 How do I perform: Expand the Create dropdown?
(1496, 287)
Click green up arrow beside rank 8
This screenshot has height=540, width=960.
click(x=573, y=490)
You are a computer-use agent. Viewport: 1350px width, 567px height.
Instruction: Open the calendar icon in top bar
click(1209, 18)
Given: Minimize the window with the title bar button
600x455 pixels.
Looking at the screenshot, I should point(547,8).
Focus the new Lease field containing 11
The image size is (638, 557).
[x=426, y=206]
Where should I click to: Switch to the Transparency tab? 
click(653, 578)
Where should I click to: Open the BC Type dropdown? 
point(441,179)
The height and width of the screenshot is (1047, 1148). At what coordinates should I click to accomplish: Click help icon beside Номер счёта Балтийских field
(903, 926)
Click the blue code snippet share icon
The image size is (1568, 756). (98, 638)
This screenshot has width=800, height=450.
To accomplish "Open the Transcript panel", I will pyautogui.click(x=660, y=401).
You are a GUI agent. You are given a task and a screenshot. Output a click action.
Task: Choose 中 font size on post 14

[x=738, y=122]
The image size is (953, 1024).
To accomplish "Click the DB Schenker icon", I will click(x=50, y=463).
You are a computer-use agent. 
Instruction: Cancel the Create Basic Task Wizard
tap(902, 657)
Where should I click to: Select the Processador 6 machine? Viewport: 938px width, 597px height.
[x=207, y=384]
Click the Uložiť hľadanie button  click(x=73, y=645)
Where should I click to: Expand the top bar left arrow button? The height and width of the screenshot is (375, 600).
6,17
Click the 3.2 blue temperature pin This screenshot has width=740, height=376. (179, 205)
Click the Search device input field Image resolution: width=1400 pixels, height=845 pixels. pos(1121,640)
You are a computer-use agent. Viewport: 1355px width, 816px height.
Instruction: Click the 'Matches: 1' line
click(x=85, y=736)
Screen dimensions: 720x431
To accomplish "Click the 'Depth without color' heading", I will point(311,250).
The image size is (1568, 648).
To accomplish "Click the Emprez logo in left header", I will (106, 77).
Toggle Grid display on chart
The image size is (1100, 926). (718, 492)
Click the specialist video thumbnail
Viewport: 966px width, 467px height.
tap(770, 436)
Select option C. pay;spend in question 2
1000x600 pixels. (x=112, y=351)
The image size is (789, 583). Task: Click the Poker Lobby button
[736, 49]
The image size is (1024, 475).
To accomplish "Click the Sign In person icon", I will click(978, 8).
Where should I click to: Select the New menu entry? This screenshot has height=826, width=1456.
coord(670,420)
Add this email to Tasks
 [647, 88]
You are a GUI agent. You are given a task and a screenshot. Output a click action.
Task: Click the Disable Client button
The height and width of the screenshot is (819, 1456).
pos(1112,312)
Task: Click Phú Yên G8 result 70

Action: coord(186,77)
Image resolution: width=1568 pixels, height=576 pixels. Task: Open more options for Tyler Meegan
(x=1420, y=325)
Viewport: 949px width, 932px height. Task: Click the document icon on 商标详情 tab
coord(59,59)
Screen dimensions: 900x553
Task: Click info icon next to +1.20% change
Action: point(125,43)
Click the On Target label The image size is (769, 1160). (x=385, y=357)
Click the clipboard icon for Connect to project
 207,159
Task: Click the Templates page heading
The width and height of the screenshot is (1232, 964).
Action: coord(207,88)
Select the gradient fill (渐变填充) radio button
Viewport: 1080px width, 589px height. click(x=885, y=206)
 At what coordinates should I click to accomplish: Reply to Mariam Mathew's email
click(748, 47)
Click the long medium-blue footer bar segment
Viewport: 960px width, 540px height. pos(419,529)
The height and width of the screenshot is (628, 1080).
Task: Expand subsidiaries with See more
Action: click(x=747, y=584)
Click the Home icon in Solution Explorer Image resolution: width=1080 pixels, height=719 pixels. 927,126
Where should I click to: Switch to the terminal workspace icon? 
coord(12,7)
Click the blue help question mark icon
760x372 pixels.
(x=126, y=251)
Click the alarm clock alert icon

+++

Written task -
Reproduce every item above word for word, changing nothing.

Exercise response -
 How do I perform: Expand the Create dropdown?
(1496, 287)
Click green up arrow beside rank 8
This screenshot has height=540, width=960.
click(x=573, y=490)
You are a computer-use agent. Viewport: 1350px width, 567px height.
Instruction: Open the calendar icon in top bar
click(1209, 18)
Given: Minimize the window with the title bar button
600x455 pixels.
Looking at the screenshot, I should point(547,8).
Focus the new Lease field containing 11
The image size is (638, 557).
[x=426, y=206]
Where should I click to: Switch to the Transparency tab? 
click(653, 578)
Where should I click to: Open the BC Type dropdown? 
point(441,179)
The height and width of the screenshot is (1047, 1148). At what coordinates should I click to accomplish: Click help icon beside Номер счёта Балтийских field
(903, 926)
Click the blue code snippet share icon
The image size is (1568, 756). (98, 638)
This screenshot has width=800, height=450.
To accomplish "Open the Transcript panel", I will pyautogui.click(x=660, y=401).
You are a GUI agent. You are given a task and a screenshot. Output a click action.
Task: Choose 中 font size on post 14

[x=738, y=122]
The image size is (953, 1024).
To accomplish "Click the DB Schenker icon", I will click(x=50, y=463).
You are a computer-use agent. 
Instruction: Cancel the Create Basic Task Wizard
tap(902, 657)
Where should I click to: Select the Processador 6 machine? Viewport: 938px width, 597px height.
[x=207, y=384]
Click the Uložiť hľadanie button  click(x=73, y=645)
Where should I click to: Expand the top bar left arrow button? The height and width of the screenshot is (375, 600).
6,17
Click the 3.2 blue temperature pin This screenshot has width=740, height=376. (179, 205)
Click the Search device input field Image resolution: width=1400 pixels, height=845 pixels. pos(1121,640)
You are a computer-use agent. Viewport: 1355px width, 816px height.
Instruction: Click the 'Matches: 1' line
click(x=85, y=736)
Screen dimensions: 720x431
To accomplish "Click the 'Depth without color' heading", I will point(311,250).
The image size is (1568, 648).
To accomplish "Click the Emprez logo in left header", I will (106, 77).
Toggle Grid display on chart
The image size is (1100, 926). (718, 492)
Click the specialist video thumbnail
Viewport: 966px width, 467px height.
tap(770, 436)
Select option C. pay;spend in question 2
1000x600 pixels. (x=112, y=351)
The image size is (789, 583). Task: Click the Poker Lobby button
[736, 49]
The image size is (1024, 475).
To accomplish "Click the Sign In person icon", I will click(978, 8).
Where should I click to: Select the New menu entry? This screenshot has height=826, width=1456.
coord(670,420)
Add this email to Tasks
 [647, 88]
You are a GUI agent. You are given a task and a screenshot. Output a click action.
Task: Click the Disable Client button
The height and width of the screenshot is (819, 1456).
pos(1112,312)
Task: Click Phú Yên G8 result 70

Action: coord(186,77)
Image resolution: width=1568 pixels, height=576 pixels. Task: Open more options for Tyler Meegan
(x=1420, y=325)
Viewport: 949px width, 932px height. Task: Click the document icon on 商标详情 tab
coord(59,59)
Screen dimensions: 900x553
Task: Click info icon next to +1.20% change
Action: point(125,43)
Click the On Target label The image size is (769, 1160). (x=385, y=357)
Click the clipboard icon for Connect to project
 207,159
Task: Click the Templates page heading
The width and height of the screenshot is (1232, 964).
Action: coord(207,88)
Select the gradient fill (渐变填充) radio button
Viewport: 1080px width, 589px height. click(x=885, y=206)
 At what coordinates should I click to accomplish: Reply to Mariam Mathew's email
click(748, 47)
Click the long medium-blue footer bar segment
Viewport: 960px width, 540px height. pos(419,529)
The height and width of the screenshot is (628, 1080).
Task: Expand subsidiaries with See more
Action: click(x=747, y=584)
Click the Home icon in Solution Explorer Image resolution: width=1080 pixels, height=719 pixels. 927,126
Where should I click to: Switch to the terminal workspace icon? 
coord(12,7)
Click the blue help question mark icon
760x372 pixels.
(x=126, y=251)
Click the alarm clock alert icon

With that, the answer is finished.